Quest for a Better Trade: JPMorgan Chase buys WAMU
In September 2008, Washington Mutual was the largest savings and loan
association in the United States. But like many of the banks and lending
institutions at that time, the giant was in trouble. It was on the verge of
going under, which could have possibly led to financial bedlam for a lot of
families who had loans with Washington Mutual.
A series of events occurred that protected individuals and businesses, but did
that result in a better trade, either for the Washington Mutual or JPMorgan
Chase (which ended up with the bank) or the individuals involved in the
largest bank failure in American history?
Here are the steps that led to the better trade opportunity for JPMorgan Chase:
On Sept. 25, 2008, Washington Mutual, the sixth-largest bank in the country,
was seized by the U.S. Office of Thrift Supervision. Their action was based on
a 10-day run that resulted in the withdrawal of $16.4 billion in deposits,
about 9 percent of its deposits.
Washington Mutual was placed in receivership by the Federal Deposit Insurance
Corporation, which sold the banking subsidiaries to JPMorgan Chase for $1.9
billion. All Washington Mutual branches opened the next day under the new
banner, with no interruption of individual services, a better trade in its
own right.
Washington Mutual was left with $33 billion in assets and $8 billion in debt
after being stripped of its banking subsidiary by the FDIC. It filed for
Chapter 11 bankruptcy the next day in Delaware. Washington Mutual owed $12.5
billion in back taxes and filed papers that alleged the amount should be
reduced, since its losses were so great, and that the company should actually
receive a tax refund.
Was it a better trade? It was certainly a better trade for JPMorgan Chase. The
purchase allows further expansion of the Chase brand. Washington Mutual
branches that remained opened were renamed Chase. All financial documents,
credit cards and debit cards were rebranded with the Chase logo.
The purchase allowed Chase to get a much-sought foothold on the West Coast,
certainly a better trade. More than 700 Washington Mutual branches in
California were rebranded with the Chase logo.

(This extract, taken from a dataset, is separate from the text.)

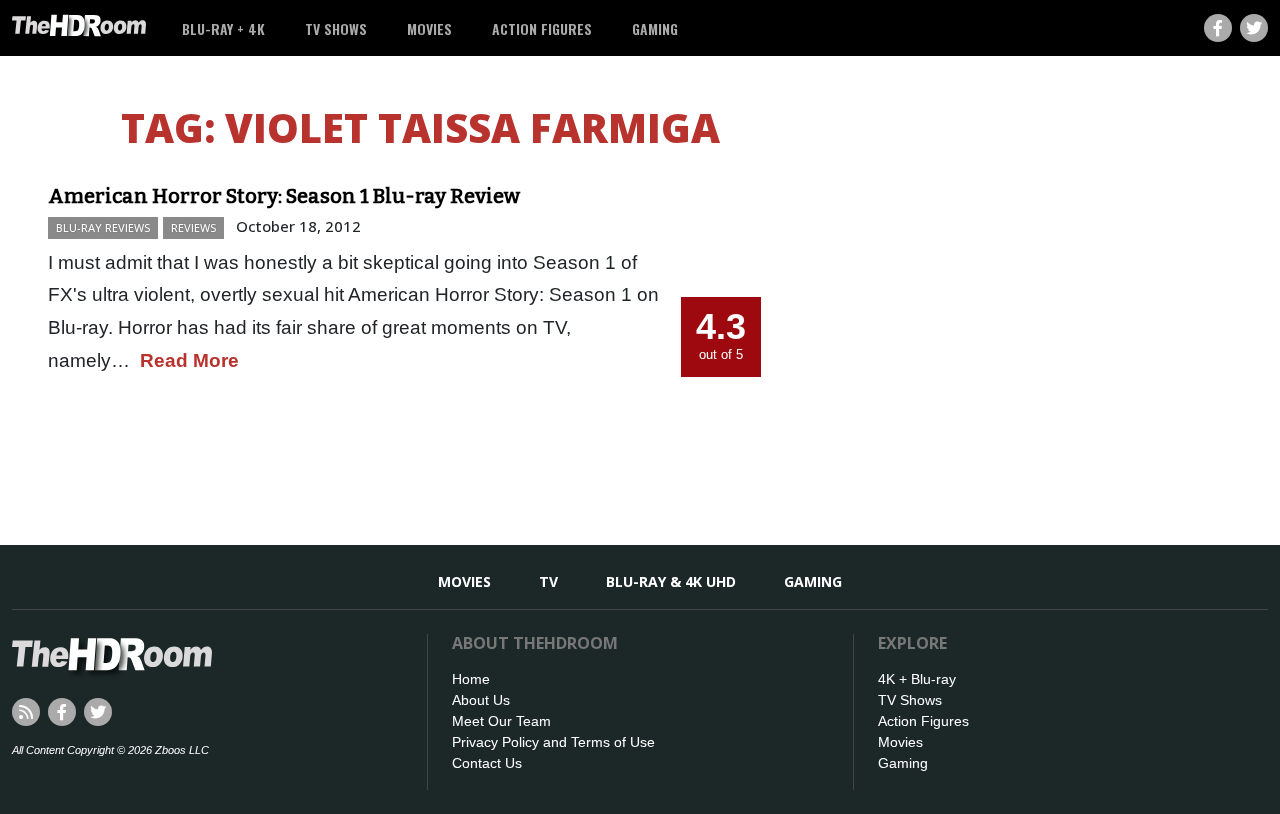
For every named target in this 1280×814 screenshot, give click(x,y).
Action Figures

The purchase gave Chase more
than 300 branches in the Pacific Northwest, more than a combined 700 branches
in Florida, Georgia, Connecticut, New Jersey, Illinois and Texas, and more
than 800 branches in California, Nevada, Arizona and Colorado.
Was it a better trade for WaMu? Washington Mutual doesn't believe so.
Washington Mutual filed suit against the FDIC for $40 billion in damages,
claiming the government had no justification in seizing its assets and that
the sale to JPMorgan Chase came at an unfairly low price. (JPMorgan Chase
immediately filed a counterclaim.)
Washington Mutual shareholders are fighting what they consider an illegal
seizure. They claim the OTS acted in "an arbitrary and capricious manner" and
seized the bank for political reasons or for the benefit of Chase, which ended
up with a large network of banks at a low price. Washington Mutual
shareholders maintain that the bank had enough liquidity to meet all its
obligations and was in compliance with a plan that had been negotiated with
the OTS just two weeks earlier. They do not view this as a better trade.